24-13 赤のツリーグラフ⑤
陽動に引っかかればどこかが手薄になってそこを食い破られる。
しかし、それにはいくつもの条件をクリアしていなければならない。
陽動をする囮が、相手を引きつけられるだけの戦力である事。
陽動で攻め込む先が相手にとって見捨てられない場所である事。
陽動で敵を釣ったあと、敵を十分な時間、引きつけておける事。
そして陽動の状況、その情報を共有する事、である。
ちなみに、一番大変なのが4つめの情報共有。
敵を攻めました、釣りました、持ちこたえています。
でも、本命の部隊がそれを知らなければ効果的なタイミングで動けず、陽動が無駄死にして終わり。
だから戦力の分散はいつだってハイリスクだ。
日時をあらかじめ決めてしまえば作戦から柔軟性が喪われ天候の変化などに対応できなかったりするしね。
効果的に、複数の部隊が戦闘を行なうのは、とても難しい事なんだ。
情報共有には伝令兵、人間を使うのが一般的だが、人間は足が遅く、そこそこ目立つ。
これを補う為に伝書鳩を使う所もあるが、伝書鳩に対するカウンターに鷹匠が居て、彼らが敵の伝書鳩を食い荒らしておくように動いていたりする。
これがこの時代の情報戦の一つである。
救援に向かった先は、火砲も魔法も足りていない、戦国時代どころか応仁の乱レベルの戦場であった。
そんな戦場に現れた俺たちは、第一次世界大戦の戦闘機みたいな存在として猛威を振るう。

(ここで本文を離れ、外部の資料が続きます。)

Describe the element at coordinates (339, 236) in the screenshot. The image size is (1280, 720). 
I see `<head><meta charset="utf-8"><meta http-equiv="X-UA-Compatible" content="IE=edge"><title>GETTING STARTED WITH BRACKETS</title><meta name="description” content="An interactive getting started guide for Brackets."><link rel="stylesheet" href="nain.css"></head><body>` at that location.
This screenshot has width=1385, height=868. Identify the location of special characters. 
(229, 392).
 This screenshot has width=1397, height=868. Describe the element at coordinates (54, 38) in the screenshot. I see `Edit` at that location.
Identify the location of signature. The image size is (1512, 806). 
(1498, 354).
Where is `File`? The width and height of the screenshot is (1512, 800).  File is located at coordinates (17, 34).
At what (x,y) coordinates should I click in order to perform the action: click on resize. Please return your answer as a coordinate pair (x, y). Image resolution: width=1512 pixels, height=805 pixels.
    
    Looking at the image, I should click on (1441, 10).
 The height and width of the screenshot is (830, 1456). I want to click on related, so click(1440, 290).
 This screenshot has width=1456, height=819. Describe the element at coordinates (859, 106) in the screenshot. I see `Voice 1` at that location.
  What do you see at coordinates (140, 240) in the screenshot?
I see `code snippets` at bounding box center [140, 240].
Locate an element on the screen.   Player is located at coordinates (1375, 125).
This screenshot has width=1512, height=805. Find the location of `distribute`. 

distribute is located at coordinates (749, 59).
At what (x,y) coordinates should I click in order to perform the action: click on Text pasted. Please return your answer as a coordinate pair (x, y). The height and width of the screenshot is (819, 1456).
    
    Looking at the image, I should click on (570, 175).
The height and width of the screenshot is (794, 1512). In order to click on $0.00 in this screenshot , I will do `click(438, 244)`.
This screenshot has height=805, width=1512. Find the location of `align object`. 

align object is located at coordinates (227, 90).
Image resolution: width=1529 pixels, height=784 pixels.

大狼の足の速さは車なみ。地面の上を高速移動する大狼を捕らえるのは容易ではない。逃げたところで追い付かれる。
火力は騎乗した者の魔法が担当し、近付かないので攻撃できる人間が限られ、戦力を活かす事ができない。
こんな相手と戦う事を想定していない敵は手も足も出ない。
俺たちは一方的に敵を蹂躙した。
大狼たちは自分たちだけでも敵を蹂躙できたと思っているようだったが、それはそれでまた披露してもらう機会があるので、今は楽に戦わせて欲しい。
実際に戦うのは仲間の仕事。
俺は後方で救護活動を行なっており、負傷者の治療や炊き出しを中心に行なっていた。
こちらはこちらで忙しい。何度も戦闘があった為、怪我人が多いのだ。
魔法による治療はカード枠温存を考え最低限にしたが、包帯を巻いたり骨折の人に添え木をするぐらいはやっておく。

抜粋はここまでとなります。